# EXERCISE REQUIREMENTS
Pick out the lines below that contain the string "agent" and copy them all.
-- Opening Marker --
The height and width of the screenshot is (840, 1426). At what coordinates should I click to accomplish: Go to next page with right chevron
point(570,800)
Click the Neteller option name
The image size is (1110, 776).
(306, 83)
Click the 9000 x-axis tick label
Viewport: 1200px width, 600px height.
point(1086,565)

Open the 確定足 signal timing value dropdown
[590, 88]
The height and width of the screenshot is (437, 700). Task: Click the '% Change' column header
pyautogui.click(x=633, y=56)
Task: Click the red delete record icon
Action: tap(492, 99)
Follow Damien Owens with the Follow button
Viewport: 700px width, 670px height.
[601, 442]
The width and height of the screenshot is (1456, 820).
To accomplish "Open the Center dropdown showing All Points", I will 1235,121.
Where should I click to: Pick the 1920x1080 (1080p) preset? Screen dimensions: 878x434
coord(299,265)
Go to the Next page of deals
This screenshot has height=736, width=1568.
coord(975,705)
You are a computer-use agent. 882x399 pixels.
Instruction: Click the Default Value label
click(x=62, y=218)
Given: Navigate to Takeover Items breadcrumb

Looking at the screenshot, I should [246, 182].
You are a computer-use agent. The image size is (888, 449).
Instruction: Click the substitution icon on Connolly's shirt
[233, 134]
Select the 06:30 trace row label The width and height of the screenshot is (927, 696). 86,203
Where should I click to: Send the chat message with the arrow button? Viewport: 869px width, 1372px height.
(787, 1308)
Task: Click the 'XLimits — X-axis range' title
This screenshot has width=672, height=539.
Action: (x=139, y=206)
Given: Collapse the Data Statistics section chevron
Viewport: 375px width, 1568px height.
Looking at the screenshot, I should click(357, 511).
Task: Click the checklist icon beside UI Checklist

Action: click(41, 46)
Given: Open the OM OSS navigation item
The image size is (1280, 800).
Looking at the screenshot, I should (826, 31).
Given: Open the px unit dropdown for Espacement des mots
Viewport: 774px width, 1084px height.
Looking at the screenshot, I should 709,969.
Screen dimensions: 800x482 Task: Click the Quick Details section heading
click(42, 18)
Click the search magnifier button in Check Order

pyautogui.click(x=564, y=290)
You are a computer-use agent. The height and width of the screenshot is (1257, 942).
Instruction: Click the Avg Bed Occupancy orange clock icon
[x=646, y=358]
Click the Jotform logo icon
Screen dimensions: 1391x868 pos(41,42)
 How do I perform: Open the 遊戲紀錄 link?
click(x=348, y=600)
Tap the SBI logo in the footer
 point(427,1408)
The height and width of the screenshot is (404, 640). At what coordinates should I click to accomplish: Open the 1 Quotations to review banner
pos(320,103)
-- Closing Marker --
# ANSWER BELOW
You are a computer-use agent. 882x399 pixels.
You are a computer-use agent. The image size is (888, 449).
You are a computer-use agent. The height and width of the screenshot is (1257, 942).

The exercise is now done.